Collected data entries
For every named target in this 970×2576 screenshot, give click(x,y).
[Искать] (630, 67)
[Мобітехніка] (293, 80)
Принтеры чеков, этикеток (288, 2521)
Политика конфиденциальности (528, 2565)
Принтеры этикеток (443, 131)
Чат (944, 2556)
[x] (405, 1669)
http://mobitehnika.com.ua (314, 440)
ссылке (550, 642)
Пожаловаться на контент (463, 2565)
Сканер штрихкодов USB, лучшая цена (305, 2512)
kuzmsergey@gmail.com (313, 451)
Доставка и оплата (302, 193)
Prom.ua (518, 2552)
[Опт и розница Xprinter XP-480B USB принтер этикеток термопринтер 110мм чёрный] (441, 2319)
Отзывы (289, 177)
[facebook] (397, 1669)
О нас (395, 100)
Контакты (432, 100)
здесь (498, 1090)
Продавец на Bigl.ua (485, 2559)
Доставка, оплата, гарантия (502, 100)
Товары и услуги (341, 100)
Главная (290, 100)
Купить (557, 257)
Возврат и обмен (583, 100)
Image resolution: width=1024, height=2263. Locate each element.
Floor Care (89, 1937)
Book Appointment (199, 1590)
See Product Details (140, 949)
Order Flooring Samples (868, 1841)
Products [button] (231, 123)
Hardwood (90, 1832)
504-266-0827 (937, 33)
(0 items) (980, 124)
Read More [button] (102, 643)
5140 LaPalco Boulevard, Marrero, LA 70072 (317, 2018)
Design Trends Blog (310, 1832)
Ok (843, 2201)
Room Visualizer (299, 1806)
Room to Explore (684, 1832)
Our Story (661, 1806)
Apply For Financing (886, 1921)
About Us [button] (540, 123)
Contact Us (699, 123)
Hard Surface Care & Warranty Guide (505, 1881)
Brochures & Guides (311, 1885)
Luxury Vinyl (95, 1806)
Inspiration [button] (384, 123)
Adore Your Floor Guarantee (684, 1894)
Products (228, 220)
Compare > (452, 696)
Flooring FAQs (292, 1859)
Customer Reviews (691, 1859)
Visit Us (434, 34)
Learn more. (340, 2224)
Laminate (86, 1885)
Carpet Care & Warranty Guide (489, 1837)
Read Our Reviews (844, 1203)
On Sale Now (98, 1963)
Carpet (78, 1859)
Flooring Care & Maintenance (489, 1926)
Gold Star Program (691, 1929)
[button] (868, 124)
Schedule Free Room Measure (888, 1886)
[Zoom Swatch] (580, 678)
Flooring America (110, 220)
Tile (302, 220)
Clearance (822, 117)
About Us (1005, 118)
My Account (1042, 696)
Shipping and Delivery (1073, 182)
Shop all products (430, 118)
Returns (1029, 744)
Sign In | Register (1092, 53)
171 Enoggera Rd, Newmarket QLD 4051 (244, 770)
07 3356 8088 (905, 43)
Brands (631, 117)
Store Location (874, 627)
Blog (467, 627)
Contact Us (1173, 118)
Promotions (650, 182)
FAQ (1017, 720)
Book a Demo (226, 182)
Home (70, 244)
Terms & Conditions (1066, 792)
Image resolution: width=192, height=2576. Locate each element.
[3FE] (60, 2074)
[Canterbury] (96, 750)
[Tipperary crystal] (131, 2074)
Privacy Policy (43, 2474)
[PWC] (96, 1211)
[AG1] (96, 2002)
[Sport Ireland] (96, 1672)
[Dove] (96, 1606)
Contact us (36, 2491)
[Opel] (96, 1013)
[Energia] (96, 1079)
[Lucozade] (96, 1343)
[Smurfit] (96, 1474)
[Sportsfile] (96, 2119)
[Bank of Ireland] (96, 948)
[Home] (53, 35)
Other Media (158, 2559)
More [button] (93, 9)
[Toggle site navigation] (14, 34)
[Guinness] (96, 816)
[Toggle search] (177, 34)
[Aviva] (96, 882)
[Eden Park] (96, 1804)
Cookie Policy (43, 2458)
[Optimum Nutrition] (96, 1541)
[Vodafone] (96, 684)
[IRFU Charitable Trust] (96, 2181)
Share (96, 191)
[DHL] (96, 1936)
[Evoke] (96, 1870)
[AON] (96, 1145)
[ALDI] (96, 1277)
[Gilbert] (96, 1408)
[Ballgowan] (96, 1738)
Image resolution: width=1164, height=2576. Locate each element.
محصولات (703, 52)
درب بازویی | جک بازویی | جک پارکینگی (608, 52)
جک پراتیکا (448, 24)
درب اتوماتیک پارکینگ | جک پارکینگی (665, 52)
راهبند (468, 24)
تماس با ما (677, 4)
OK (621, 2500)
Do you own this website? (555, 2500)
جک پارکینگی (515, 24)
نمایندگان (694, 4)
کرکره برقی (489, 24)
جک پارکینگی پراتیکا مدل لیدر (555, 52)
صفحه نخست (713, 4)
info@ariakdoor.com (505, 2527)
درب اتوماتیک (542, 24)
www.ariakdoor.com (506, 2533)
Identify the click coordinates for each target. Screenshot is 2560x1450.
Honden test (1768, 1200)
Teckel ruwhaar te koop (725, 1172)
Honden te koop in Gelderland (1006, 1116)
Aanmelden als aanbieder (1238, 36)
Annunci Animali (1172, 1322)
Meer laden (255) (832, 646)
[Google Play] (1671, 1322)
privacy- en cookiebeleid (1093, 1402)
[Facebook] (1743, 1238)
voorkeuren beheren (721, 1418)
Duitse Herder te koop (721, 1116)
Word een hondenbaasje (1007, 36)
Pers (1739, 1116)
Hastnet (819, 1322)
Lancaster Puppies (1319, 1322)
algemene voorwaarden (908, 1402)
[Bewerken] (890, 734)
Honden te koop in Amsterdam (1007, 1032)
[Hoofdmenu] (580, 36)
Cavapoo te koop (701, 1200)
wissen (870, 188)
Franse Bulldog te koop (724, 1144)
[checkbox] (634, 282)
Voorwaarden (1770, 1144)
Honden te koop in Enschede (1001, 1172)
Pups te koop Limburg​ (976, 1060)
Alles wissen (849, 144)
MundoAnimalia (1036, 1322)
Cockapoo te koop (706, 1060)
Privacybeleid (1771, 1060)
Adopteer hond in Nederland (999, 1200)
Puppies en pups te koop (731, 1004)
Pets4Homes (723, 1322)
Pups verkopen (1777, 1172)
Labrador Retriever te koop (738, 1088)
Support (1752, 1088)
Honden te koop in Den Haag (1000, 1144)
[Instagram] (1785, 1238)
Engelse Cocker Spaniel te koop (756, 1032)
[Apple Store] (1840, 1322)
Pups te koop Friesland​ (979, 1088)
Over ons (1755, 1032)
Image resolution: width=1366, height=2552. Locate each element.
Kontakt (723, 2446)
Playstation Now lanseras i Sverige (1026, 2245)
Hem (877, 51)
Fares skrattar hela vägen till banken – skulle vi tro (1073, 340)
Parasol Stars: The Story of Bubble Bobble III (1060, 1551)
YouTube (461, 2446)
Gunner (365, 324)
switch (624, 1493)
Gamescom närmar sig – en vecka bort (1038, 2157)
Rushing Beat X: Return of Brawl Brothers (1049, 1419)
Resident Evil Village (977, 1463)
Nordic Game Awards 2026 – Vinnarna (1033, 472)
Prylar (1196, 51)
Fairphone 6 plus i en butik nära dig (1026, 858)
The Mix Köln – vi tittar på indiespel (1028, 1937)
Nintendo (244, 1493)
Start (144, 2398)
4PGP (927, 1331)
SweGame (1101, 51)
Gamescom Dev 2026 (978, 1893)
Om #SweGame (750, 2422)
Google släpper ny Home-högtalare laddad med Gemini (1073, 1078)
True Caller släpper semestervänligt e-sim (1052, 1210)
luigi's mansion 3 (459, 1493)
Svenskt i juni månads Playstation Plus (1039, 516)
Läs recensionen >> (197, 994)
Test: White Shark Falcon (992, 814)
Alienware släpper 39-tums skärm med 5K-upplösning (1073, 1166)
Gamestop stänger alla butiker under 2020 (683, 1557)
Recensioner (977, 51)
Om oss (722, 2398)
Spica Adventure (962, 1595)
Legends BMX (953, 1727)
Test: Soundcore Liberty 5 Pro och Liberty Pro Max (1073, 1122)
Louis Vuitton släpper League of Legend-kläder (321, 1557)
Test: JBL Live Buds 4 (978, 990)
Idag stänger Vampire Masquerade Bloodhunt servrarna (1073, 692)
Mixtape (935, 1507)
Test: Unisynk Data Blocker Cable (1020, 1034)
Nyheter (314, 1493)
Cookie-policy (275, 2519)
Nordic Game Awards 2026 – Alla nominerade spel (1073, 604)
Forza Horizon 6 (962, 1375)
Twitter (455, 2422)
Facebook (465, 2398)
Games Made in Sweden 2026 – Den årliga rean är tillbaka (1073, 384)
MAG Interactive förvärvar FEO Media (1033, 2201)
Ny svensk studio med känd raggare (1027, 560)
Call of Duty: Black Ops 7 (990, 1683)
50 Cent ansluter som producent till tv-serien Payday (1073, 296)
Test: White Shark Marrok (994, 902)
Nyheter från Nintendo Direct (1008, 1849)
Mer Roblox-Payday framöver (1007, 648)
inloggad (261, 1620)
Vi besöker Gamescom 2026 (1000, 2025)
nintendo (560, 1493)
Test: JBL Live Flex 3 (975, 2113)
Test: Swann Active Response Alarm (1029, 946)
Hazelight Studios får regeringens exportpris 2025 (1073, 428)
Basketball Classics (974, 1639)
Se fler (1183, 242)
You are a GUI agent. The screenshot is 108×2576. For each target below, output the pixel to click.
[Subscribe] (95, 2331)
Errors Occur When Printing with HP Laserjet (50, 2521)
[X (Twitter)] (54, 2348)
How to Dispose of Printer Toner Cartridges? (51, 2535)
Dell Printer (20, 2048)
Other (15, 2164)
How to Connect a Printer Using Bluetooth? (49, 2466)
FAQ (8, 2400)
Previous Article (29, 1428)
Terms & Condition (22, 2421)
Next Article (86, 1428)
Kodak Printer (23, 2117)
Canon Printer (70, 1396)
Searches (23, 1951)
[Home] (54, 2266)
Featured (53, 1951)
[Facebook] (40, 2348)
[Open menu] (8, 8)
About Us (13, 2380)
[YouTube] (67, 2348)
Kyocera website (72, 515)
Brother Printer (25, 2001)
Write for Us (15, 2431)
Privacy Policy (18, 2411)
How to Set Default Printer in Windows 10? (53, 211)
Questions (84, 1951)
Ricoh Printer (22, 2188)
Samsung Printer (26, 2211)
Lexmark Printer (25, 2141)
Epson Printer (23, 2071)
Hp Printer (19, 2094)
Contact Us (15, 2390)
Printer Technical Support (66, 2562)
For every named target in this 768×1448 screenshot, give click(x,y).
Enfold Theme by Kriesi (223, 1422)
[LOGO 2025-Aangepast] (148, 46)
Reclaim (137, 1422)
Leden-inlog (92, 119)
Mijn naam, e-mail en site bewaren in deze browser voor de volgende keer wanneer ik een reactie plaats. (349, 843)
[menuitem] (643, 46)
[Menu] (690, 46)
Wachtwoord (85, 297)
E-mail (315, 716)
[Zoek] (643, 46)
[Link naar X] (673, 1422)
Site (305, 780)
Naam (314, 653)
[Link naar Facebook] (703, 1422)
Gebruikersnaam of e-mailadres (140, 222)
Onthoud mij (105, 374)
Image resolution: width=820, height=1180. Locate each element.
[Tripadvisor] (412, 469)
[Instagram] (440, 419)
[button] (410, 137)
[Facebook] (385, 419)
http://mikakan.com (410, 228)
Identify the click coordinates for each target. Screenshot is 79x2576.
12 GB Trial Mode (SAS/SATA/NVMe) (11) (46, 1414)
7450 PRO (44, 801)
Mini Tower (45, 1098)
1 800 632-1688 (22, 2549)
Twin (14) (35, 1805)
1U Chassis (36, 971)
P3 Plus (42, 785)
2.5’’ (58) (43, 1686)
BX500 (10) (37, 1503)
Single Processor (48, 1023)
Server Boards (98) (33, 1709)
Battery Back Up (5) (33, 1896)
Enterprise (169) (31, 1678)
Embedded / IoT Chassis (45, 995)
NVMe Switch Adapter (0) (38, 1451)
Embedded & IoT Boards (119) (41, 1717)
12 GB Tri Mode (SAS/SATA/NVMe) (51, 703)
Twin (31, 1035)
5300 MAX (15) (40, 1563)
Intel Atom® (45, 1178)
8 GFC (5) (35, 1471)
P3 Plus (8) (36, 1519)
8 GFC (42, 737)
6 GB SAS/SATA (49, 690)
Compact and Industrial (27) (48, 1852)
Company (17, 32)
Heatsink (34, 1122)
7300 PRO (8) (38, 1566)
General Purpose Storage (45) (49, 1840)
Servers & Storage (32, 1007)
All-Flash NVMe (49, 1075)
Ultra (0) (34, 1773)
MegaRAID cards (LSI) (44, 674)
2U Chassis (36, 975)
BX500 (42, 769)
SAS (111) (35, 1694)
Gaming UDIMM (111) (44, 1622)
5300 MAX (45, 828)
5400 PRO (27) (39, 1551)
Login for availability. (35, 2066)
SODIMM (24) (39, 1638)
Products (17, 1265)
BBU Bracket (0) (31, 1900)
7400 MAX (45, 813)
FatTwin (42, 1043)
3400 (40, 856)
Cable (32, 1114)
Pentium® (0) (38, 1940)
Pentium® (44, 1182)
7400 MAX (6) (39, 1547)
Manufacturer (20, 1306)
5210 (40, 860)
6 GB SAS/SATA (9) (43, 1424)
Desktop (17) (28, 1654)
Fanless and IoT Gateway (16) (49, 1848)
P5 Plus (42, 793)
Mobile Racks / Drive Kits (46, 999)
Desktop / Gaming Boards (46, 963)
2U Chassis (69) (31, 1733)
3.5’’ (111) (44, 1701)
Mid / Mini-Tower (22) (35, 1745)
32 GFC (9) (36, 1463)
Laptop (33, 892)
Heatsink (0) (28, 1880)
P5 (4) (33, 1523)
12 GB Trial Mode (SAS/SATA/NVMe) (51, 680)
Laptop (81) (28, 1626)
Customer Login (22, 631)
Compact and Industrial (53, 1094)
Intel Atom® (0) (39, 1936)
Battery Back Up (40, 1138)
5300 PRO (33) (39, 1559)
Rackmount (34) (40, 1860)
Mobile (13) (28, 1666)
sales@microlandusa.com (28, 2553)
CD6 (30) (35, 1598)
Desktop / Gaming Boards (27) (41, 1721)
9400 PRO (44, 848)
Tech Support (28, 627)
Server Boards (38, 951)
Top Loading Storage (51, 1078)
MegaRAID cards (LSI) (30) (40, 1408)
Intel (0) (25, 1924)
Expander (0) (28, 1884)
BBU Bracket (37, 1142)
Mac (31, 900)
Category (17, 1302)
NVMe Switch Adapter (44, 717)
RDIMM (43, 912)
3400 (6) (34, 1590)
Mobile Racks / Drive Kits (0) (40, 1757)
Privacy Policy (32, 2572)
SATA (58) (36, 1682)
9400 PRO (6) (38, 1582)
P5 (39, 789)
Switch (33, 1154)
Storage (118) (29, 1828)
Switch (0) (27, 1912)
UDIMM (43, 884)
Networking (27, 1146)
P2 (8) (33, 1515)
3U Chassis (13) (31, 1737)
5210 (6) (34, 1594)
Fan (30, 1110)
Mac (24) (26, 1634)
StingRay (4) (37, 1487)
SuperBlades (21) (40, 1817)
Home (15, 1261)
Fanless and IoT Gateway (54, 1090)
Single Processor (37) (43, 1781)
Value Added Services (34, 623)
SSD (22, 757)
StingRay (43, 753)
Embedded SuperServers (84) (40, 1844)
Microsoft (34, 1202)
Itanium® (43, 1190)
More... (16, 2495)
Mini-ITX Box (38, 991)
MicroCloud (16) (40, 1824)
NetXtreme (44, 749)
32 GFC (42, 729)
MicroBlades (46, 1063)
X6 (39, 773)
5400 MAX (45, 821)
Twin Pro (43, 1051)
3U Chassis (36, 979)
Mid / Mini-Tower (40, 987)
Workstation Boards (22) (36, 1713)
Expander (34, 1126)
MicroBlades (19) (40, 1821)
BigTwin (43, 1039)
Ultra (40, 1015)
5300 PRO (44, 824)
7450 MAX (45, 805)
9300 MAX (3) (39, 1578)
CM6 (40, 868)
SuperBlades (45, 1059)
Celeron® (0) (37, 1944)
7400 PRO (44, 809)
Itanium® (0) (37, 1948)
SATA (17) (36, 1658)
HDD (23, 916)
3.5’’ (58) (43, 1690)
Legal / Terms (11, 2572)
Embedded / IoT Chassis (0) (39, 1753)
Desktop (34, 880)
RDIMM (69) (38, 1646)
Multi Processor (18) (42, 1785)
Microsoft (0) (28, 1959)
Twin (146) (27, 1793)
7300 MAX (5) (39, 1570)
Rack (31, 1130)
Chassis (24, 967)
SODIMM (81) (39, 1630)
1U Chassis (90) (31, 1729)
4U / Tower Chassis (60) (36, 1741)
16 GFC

What to produce> What is needed is the number of lines in the data that contain "this", given with nothing else.

Your solution> 3